Once an adequate opening is created posteriorly, stenting is generally employed for approximately 12 weeks. In the normal newborn, a 3.5mm Silastic endotracheal tube is used as a stent. Red rubber catheters are passed through the nose and attached to the stent with silk sutures to place the stent in the child’s nose. As can be seen from figure 1, the stents are allowed to extend approximately 5mm beyond the nasal alae and are secured with a suture passed through a portion of the endotracheal tube. Use of an endotracheal tube bridge is imperative to prevent columellar erosion. The child’s parents are given specific instructions regarding the appropriate use of humidification with saline drops and suctioning. A suction catheter is measured in the operating room before the completion of the surgical procedure to provide the nurses and parents with a guide to the length of the stent that must be suctioned. Although the stents usually are left in place for approximately 12 weeks, they are changed in the operating room after 6 weeks to dilate the repaired region and to minimize the possibility of stent occlusion. Once the stents are removed, the use of topical corticosteroids may be necessary to diminish granulation tissue formation. In addition, choanal dilation may be necessary in some patients.


This approach generally is reserved for older children with unilateral choanal atresia. Because the growth patterns of the septum and mid-face are not well understood, this technique is not recommended in the neonate. Additionally, the small size of the neonatal nose precludes adequate visualization for this approach. Stenting is accomplished in the method previously described. A sublabial extension of the transseptal approach has been described to improve superior visualization.

## Problem
List each distinct measurement (a number with its unit) that the text on choanal atresia repair gives, naming each one once.

## Pixel coordinate grounding data
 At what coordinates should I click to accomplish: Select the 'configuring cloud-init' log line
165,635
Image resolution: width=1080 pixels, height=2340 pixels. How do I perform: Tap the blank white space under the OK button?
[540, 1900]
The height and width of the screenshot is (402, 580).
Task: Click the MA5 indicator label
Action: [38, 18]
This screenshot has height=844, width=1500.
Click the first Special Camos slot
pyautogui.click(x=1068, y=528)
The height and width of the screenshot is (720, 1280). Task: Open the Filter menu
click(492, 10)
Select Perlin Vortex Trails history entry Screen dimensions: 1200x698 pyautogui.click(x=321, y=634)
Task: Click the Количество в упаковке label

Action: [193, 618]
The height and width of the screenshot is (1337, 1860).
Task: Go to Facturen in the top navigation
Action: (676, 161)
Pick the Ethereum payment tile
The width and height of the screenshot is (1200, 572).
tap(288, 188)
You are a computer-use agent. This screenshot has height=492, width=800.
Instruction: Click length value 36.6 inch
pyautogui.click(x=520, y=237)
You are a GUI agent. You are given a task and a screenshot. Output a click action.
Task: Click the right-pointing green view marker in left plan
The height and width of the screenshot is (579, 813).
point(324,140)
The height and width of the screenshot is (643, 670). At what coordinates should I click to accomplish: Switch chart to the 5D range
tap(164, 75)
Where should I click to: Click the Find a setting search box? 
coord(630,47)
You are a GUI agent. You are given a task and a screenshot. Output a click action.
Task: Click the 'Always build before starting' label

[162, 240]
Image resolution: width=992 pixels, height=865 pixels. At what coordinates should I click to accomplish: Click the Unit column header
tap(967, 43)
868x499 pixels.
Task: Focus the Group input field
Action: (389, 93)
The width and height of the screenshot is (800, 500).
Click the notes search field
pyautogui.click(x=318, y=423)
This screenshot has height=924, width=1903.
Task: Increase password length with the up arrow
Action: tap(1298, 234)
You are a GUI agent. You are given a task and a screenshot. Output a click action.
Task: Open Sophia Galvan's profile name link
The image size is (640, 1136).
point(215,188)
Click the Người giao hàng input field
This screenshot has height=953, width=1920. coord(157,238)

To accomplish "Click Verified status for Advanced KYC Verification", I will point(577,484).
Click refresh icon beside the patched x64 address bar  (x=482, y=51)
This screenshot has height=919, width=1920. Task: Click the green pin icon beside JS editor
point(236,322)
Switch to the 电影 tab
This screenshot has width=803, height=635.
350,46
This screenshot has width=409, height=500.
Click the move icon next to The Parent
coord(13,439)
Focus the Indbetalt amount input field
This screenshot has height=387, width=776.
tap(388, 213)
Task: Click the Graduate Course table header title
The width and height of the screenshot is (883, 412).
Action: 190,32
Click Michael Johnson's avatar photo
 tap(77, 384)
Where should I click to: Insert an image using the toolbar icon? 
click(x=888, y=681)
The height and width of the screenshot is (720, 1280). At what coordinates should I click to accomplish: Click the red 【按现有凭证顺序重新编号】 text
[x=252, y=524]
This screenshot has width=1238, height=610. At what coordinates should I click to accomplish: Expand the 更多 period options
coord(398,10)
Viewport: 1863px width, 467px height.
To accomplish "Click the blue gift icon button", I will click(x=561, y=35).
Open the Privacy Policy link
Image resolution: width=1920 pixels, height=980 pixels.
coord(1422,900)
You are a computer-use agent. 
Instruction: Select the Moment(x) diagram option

## Exercise solution
12 weeks
3.5mm
5mm
6 weeks